***** Source records

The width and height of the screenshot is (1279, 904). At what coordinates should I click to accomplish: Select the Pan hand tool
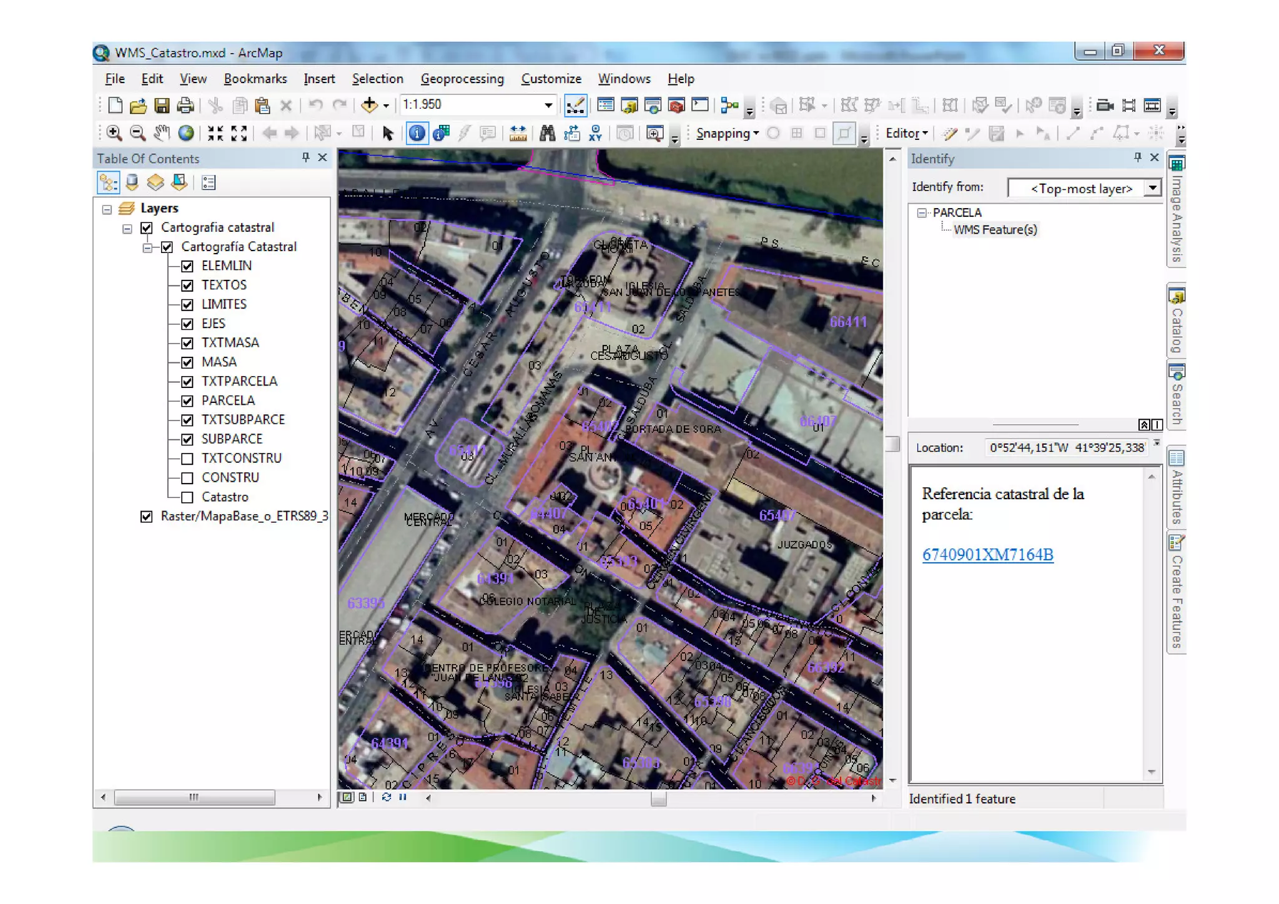coord(162,133)
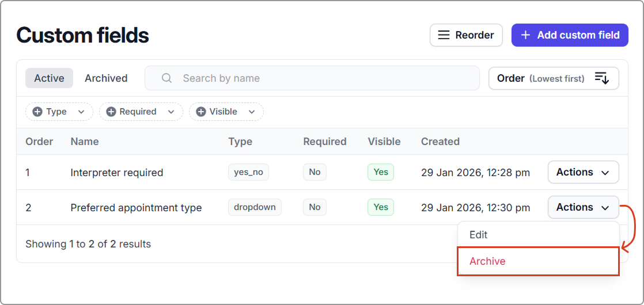This screenshot has height=305, width=644.
Task: Expand the Required filter chevron
Action: tap(171, 112)
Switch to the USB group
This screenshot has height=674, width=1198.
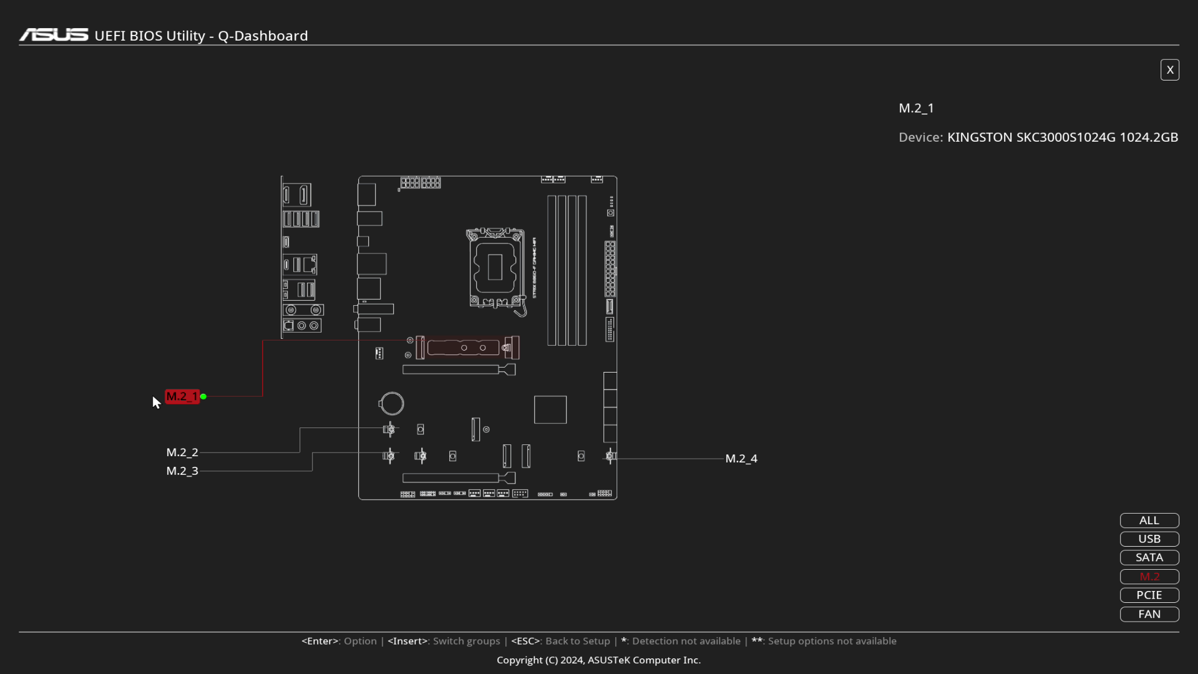pos(1149,539)
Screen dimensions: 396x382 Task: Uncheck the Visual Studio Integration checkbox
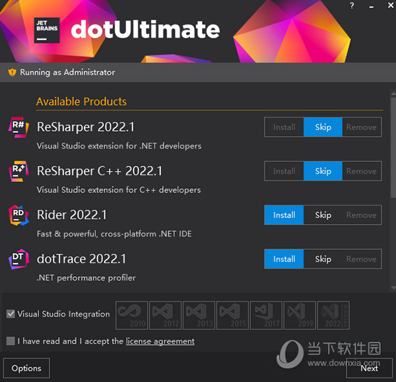pyautogui.click(x=11, y=314)
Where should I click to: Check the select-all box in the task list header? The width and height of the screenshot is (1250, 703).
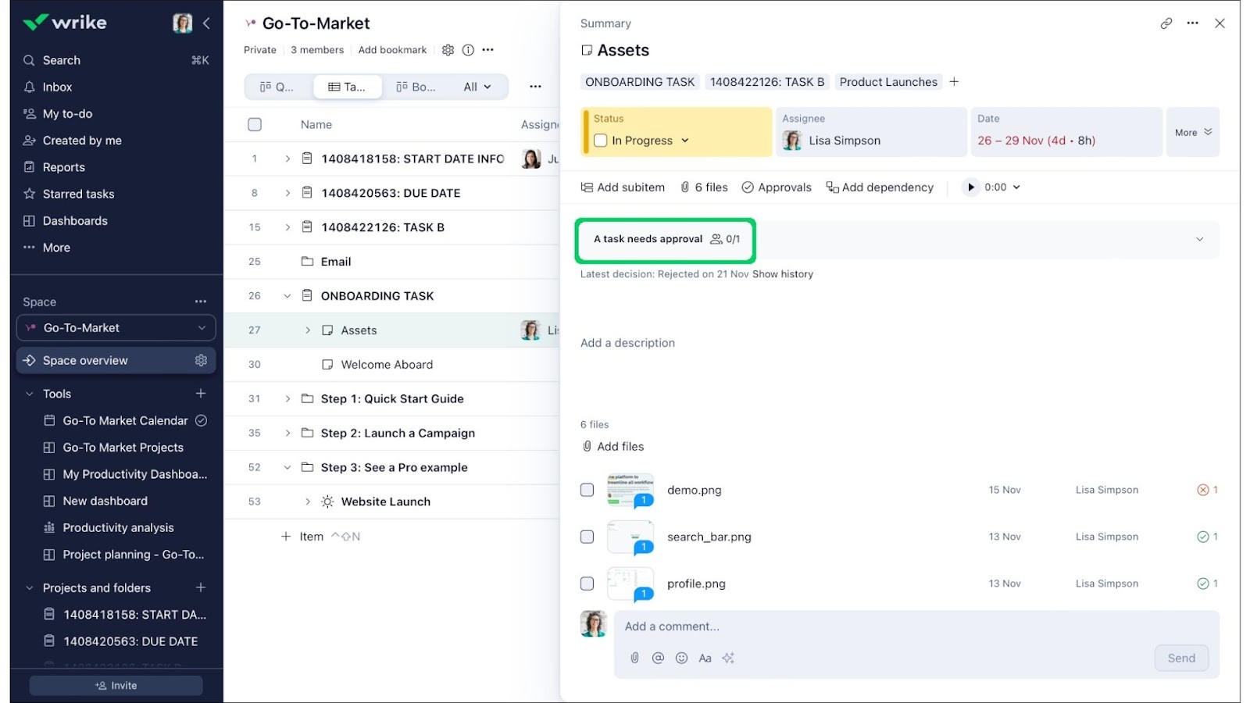click(x=255, y=123)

**********

## Goal
Retype all of the items above line for line without changing any wording, and leave out the pictures.

## Correct response
The width and height of the screenshot is (1279, 904). At what coordinates should I click to accomplish: Select the Pan hand tool
coord(162,133)
This screenshot has height=305, width=644.
Task: Expand the Required filter chevron
Action: tap(171, 112)
Switch to the USB group
This screenshot has height=674, width=1198.
pos(1149,539)
Screen dimensions: 396x382 Task: Uncheck the Visual Studio Integration checkbox
pyautogui.click(x=11, y=314)
Where should I click to: Check the select-all box in the task list header? The width and height of the screenshot is (1250, 703).
click(x=255, y=123)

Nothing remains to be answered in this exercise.